Il ritorno dei grandi eventi musicali allo Stadio Oreste Granillo di Reggio Calabria è stato segnato da un risultato straordinario. Il concerto di Ultimo ha registrato il sold out in pochissimi minuti, con ben 30.000 biglietti polverizzati. Il dato conferma la portata di un tour che, a livello nazionale, ha visto la vendita di 300.000 tagliandi in appena mezz’ora. Per assicurare la fattibilità dell’evento, la Show Net di Ruggero Pegna, in collaborazione con l’architetto Valeria Nocito dello studio ingegneristico Curatola, ha sviluppato un progetto tecnico conforme alle normative per garantire la capienza necessaria di trentamila posti, suddivisi in 14.000 sul prato e 16.000 sugli spalti.
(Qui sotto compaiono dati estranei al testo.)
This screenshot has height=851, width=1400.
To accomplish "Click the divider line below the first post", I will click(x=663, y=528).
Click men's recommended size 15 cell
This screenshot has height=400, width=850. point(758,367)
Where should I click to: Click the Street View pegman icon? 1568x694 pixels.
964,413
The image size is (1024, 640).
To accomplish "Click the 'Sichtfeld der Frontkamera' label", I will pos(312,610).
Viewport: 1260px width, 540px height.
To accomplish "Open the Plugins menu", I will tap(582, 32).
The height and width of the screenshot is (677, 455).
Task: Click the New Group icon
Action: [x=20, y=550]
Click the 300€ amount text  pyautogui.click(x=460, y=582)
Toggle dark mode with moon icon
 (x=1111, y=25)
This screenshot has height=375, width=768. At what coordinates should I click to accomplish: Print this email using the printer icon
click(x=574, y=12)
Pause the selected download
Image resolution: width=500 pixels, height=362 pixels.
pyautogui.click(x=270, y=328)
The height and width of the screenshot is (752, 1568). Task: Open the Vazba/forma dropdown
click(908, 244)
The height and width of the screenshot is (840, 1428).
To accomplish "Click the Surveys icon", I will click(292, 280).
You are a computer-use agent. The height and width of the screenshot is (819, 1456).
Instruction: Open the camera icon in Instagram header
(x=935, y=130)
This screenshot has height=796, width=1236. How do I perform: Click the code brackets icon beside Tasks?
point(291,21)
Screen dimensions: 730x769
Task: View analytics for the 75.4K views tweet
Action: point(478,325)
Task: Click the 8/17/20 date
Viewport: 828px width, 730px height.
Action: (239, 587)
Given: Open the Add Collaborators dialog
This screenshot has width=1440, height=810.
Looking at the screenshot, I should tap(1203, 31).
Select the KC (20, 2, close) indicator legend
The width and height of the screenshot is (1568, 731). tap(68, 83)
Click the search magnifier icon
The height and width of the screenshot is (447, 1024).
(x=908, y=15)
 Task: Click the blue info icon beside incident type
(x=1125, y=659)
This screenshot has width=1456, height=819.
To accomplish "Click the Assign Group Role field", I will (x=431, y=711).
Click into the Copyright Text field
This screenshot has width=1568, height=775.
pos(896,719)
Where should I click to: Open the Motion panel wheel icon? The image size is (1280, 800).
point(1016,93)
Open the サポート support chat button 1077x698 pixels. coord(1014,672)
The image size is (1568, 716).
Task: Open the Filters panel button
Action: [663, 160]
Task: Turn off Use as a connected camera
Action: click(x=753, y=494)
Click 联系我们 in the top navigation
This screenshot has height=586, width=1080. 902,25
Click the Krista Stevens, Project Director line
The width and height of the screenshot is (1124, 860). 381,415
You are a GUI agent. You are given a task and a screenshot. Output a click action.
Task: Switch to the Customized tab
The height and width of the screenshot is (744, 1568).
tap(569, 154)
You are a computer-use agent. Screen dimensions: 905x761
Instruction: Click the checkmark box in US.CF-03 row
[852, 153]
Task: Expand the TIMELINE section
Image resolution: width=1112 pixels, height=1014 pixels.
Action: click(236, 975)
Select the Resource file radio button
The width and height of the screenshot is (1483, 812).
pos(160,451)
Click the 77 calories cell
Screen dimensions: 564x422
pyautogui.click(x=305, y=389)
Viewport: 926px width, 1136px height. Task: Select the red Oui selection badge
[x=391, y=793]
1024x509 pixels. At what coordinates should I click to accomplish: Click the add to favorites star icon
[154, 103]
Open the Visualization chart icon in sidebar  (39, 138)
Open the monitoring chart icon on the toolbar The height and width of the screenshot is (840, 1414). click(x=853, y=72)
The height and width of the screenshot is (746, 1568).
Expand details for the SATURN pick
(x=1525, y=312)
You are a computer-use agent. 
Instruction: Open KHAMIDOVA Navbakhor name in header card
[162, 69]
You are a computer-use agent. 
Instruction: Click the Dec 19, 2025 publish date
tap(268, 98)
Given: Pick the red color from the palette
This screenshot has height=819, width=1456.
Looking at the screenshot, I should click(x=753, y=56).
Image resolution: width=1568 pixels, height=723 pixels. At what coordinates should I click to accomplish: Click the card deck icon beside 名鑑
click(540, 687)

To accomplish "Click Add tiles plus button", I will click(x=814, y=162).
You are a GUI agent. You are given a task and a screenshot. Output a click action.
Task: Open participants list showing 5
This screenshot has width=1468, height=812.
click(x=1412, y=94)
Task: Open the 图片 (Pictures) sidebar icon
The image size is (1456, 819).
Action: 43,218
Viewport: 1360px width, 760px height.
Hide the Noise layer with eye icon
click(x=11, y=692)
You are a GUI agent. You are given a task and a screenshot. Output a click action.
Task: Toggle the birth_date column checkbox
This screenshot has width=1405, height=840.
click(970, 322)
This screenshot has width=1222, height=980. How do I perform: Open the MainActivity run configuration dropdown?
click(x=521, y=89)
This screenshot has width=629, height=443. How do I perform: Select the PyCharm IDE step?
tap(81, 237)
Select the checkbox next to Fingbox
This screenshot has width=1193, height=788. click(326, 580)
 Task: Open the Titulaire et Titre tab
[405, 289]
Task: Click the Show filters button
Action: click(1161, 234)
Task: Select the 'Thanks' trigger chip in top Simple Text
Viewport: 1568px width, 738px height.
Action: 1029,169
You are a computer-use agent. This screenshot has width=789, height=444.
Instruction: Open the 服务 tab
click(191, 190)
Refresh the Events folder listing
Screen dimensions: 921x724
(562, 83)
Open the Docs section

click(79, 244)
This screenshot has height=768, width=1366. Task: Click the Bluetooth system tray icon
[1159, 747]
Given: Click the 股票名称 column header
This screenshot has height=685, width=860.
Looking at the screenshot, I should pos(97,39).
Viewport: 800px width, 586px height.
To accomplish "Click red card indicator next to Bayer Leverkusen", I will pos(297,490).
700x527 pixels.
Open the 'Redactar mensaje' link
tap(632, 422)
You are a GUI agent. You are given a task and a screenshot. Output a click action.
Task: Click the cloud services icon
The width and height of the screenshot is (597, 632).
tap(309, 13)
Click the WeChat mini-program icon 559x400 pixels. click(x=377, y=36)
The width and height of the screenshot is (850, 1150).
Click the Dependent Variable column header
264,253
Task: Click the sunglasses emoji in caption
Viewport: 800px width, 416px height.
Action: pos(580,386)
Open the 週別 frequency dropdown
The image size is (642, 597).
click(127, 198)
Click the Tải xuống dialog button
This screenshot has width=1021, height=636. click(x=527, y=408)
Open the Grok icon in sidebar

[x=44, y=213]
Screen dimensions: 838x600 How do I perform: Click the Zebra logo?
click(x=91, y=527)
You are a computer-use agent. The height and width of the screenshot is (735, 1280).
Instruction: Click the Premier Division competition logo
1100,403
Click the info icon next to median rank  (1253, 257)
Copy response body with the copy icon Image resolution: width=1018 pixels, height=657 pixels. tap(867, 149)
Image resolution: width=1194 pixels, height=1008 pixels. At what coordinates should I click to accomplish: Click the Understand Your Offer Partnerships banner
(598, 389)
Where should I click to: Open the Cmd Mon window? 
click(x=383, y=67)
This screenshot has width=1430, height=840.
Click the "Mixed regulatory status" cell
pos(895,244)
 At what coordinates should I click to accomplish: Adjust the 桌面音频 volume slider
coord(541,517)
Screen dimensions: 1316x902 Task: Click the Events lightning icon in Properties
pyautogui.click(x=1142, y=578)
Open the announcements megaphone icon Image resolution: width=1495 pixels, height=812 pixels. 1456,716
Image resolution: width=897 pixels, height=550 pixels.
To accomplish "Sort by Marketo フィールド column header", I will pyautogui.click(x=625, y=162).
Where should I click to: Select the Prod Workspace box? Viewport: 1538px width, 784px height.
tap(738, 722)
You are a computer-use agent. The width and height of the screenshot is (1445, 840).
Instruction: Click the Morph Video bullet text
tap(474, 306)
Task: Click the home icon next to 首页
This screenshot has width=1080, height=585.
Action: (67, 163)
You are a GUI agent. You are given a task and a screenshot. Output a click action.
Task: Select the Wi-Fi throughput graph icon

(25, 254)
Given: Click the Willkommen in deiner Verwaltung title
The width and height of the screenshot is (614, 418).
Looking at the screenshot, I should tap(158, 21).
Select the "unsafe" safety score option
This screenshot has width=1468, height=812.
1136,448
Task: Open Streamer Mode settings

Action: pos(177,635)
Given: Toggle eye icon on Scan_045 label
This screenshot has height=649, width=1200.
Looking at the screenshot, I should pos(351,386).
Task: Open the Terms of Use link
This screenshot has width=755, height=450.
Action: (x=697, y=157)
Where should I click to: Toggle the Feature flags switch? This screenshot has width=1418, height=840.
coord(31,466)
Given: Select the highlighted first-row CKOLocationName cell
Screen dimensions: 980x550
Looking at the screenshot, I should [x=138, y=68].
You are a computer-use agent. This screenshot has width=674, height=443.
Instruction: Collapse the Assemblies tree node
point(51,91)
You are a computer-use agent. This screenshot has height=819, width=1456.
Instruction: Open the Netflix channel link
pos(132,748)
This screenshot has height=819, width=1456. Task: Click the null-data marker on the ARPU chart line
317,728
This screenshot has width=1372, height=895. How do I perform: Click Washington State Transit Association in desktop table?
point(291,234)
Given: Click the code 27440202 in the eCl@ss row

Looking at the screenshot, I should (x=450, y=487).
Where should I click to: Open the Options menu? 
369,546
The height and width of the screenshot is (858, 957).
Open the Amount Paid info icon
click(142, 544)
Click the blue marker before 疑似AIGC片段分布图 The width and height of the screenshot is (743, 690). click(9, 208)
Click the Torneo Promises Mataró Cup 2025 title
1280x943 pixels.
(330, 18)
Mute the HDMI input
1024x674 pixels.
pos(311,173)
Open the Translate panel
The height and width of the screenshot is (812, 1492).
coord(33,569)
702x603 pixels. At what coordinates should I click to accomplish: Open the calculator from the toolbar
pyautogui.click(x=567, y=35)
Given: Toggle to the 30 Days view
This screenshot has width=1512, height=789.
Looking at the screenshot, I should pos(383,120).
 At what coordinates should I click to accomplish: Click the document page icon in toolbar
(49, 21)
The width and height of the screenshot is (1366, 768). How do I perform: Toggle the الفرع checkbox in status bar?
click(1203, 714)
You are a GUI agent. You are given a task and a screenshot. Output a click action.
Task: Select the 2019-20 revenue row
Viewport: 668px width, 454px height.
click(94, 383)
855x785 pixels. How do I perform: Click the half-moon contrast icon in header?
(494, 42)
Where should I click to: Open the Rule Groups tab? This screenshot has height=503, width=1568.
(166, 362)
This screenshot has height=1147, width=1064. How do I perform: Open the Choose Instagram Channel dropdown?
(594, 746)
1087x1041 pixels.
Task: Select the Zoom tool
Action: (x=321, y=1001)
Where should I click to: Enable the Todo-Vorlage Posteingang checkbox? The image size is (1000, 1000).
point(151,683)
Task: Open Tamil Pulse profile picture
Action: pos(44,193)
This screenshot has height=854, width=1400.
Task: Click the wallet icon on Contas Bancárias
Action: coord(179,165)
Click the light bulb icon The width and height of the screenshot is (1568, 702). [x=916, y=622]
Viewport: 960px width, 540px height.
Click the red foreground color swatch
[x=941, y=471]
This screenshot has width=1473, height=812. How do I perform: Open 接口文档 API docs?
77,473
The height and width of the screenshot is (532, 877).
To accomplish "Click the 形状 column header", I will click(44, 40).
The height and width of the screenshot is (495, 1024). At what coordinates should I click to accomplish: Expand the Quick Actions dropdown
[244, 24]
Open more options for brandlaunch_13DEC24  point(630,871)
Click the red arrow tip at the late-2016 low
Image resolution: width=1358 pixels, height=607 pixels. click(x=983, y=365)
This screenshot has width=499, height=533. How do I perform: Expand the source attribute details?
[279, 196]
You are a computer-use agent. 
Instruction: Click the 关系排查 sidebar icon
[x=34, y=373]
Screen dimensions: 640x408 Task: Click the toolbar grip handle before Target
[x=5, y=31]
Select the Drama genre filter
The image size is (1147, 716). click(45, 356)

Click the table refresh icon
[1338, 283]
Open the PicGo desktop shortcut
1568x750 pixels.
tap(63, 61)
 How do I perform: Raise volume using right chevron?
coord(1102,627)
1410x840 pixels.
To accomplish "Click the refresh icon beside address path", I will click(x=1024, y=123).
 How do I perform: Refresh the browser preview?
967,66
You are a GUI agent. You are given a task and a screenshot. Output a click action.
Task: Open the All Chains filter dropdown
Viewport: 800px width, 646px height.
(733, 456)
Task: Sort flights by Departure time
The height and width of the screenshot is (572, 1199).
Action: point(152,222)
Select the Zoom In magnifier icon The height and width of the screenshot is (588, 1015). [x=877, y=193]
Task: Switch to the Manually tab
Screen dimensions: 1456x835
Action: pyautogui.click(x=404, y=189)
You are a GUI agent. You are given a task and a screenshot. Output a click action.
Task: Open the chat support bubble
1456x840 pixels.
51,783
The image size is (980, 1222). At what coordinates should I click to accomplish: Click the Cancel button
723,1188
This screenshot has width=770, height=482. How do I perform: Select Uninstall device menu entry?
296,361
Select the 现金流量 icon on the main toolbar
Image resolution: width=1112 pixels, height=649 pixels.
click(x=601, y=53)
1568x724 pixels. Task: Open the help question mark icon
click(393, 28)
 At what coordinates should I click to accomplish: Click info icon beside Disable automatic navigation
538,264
Ruggero Pegna ha sottolineato l’eccezionalità del traguardo raggiunto, evidenziando sia il valore dell’artista sia l’efficacia del lavoro svolto dalla società produttrice: “Innanzitutto il merito è di questo artista, un autentico fenomeno, poi i complimenti vanno a Clemente Zard, il managing director di Vivo Concerti e a tutto il suo team, che dopo il record di 250mila biglietti venduti a Tor Vergata, ieri ne ha portato a casa un altro, con ben 300.000 biglietti venduti in una sola mezz’ora per il prossimo tour.”
Il confronto con i grandi eventi storici del passato in Calabria
I numeri registrati da Ultimo ridefiniscono la storia dei concerti a pagamento nella regione, superando di gran lunga i primati precedenti. Nel 1992, Claudio Baglioni aveva radunato 20.000 spettatori al Palapentimele, ma nell’arco di due serate. Sempre nel 1992, Antonello Venditti aveva stabilito il record per un singolo evento allo Stadio di Catanzaro con circa 18.000 paganti, una cifra simile a quella registrata da Vasco Rossi a Lamezia Terme nel 1989. Il dato di Reggio Calabria supera anche il riscontro ottenuto nel 2004 da Elton John, il cui evento televisivo allo stadio reggino si era fermato a circa 8.000 biglietti.
I dati storici evidenziano inoltre una forte preferenza del pubblico locale per la musica italiana rispetto alle grandi star internazionali. Artisti del calibro di Sting, Santana, Tina Turner e Spandau Ballet difficilmente hanno superato gli 8.000 spettatori in Calabria, con punte inferiori come i 1.200 biglietti per Carlos Santana a Lamezia Terme. Sul fronte dei live gratuiti, i primati rimangono quelli di Vasco Rossi a Germaneto nel 2004, con una stima di 400.000 presenze, e della “Sera dei Miracoli” al Porto di Gioia Tauro, che unì sul palco Lucio Dalla, Gianni Morandi, Mango e Franco Battiato davanti a oltre 200.000 persone.
La proposta per il futuro: una grande arena per i live nel centro della regione
L’altissima richiesta di biglietti dimostra l’esistenza di un pubblico vasto e appassionato, pronto a mobilitarsi per i principali nomi della scena musicale. Secondo Pegna, questa risposta così calorosa dovrebbe spingere le istituzioni a valutare nuove infrastrutture dedicate, capaci di ospitare eventi di livello internazionale e di attrarre spettatori da tutto il Mezzogiorno: “Quello che è successo ieri conferma quanta domanda ci sia in Calabria di grande musica dal vivo, quella dei big assoluti, che dovrebbe porre alla politica un nuovo obiettivo: realizzare un’arena concerti da 70/80.000 posti, magari al centro della regione, dove c’è pure il più importante nodo di comunicazione, in modo da poter candidare la Calabria ad eventi unici per tutto il Sud.”